Nearby, the loathsome Lord Bruno (Nick Offerman) rules his manor with gluttony and callous supremacy. His hot-to-trot servant Massetto (David Franco) gets caught having an affair with the lady of the manor Francesca (Lauren Weedman of HBO’s Looking). Fleeing into the woods, Massetto is taken in by Tommasso. The priest gives Massetto shelter and work as a handyman on the condition that he feigns being a deaf mute to not disrupt the young girls. Be that as it may, the presence of a young virile male is too much. Temptation, sex drives, and competing affections take over this disturbingly horny honeypot of fornication hiding underneath the mundane.
The Little Hours, the third feature film from independent filmmaker Jeff Baena (Life After Beth, Joshy), somewhat follows its source material (Third Day/First Story “Masetto da Lamporecchio”), but veers and becomes unfocused in its third act. What started devious and brazen heads to an unnecessary darker place that soils the solid start of chuckles and snickers. The hems of the skit-like improv begin to show. Even hard-R comedy of the scatological variety can dance lightly with the right cadence. It’s a bit of a shame, because the potential combinations of personalities you can see from the dynamite cast are pretty choice.
Everyone involved is clearly having a blast with this raucous stage and creatively uncouth material. The trouble is consistency. By my estimation, half of the ensemble puts on thicker disguises of performance to blend into the mock medieval setting while others aren’t trying to hide their modern speech tones a bit. As fun as they are, Dave Franco and Aubrey Plaza suffer from what I call “The Mila Kunis Effect” where his California cackle and modern looks and her New York cadence just don’t play convincingly in a period piece. It’s distracting and kind of lazy. The works of Monty Python and Christopher Guest show that full dedication to characterization sells humor with tone as good as any written gag on paper.
LESSON #1: ADDING THE F-WORD MAKES ALL CONVERSATIONS MORE COLORFUL-- Aubrey Plaza can cuss like no one’s business (even when censored). Once she drops the first of many F-bombs, it’s easy to giggle like a teenager and enjoy the zany repartee from her mouth and the mouths of Offerman, Brie, and many others.
LESSON #2: SODOMY, IN ALL ITS FORMS, IS BAD-- Oral pleasure? Tsk tsk! Same sex exploration? Double tsk tsk! Backdoor lovin’? Triple tsk tsk! Report to the confessional immediately and get to work on your “Hail Marys” and “Our Fathers.”

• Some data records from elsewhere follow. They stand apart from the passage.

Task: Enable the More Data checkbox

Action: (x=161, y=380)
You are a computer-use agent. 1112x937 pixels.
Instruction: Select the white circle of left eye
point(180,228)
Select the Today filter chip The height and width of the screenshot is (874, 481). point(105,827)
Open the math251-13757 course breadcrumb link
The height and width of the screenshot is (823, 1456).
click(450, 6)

LESSON #3: STOP ASKING SO MANY QUESTIONS AND DON’T BOTHER YOURSELF WITH OTHER PEOPLE-- Of all the performers in the film, Kate Micucci goes for broke the most. The eavesdropping and tattling fits of her Ginerva are, more often than not, what set off the falling dominoes of lusty encounters and vengeful urges boiling out of the other women. The silly Ginerva needs to mind her own business.

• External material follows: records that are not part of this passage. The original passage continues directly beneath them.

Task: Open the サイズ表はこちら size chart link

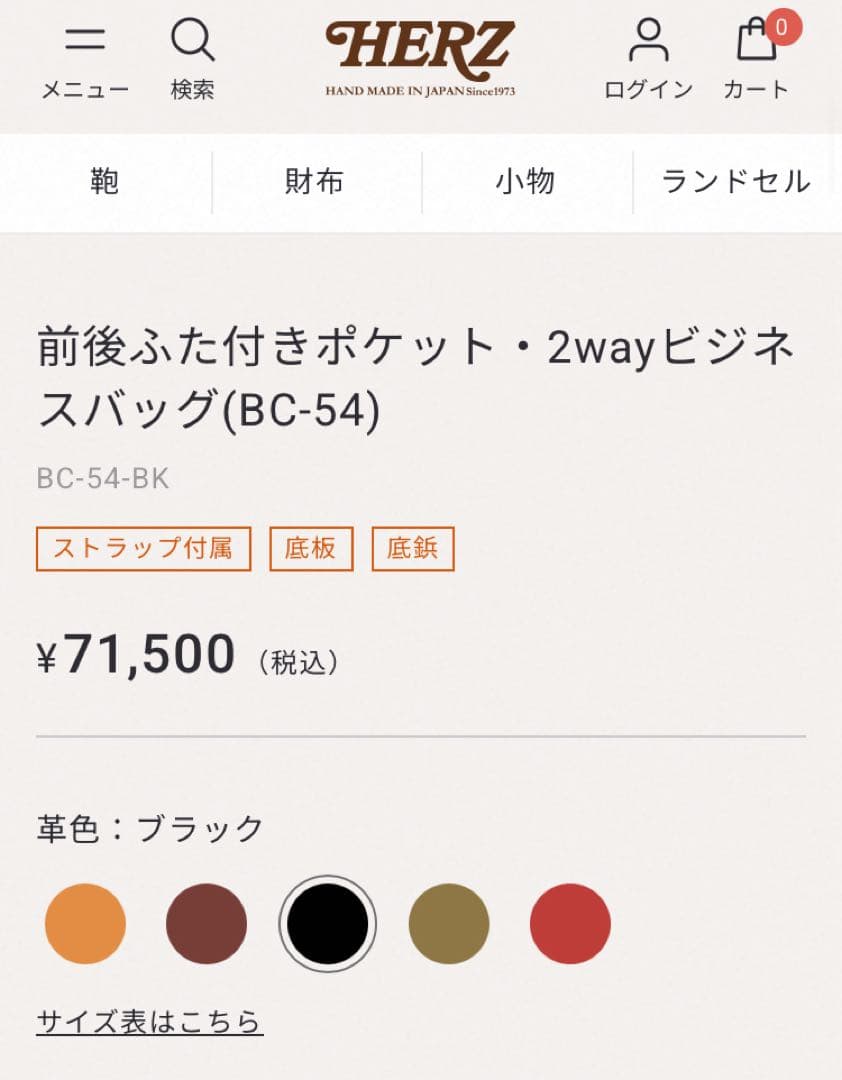Action: click(148, 1022)
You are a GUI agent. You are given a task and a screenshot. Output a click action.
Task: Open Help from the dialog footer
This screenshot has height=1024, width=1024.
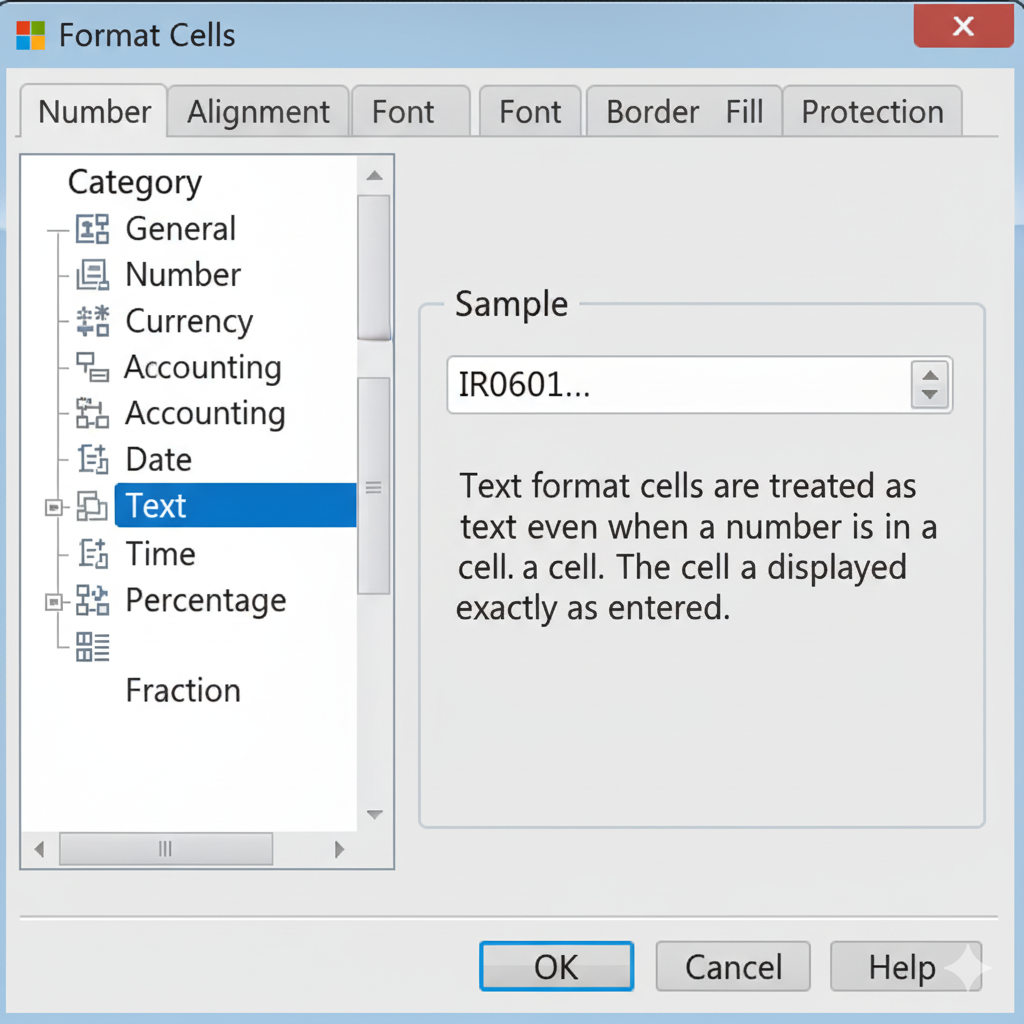902,967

LESSON #4: IF YOU CAN’T LAUGH AT THE CHURCH, WHAT KIND OF PERSON ARE YOU?-- In the end (especially after Lesson #2), The Little Hours is a satirical dark comedy of complete fiction. Lighten up. Discover jest. Don’t take it too seriously and find the capacity to laugh. If you don’t think you can do that, turn away and go watch something else.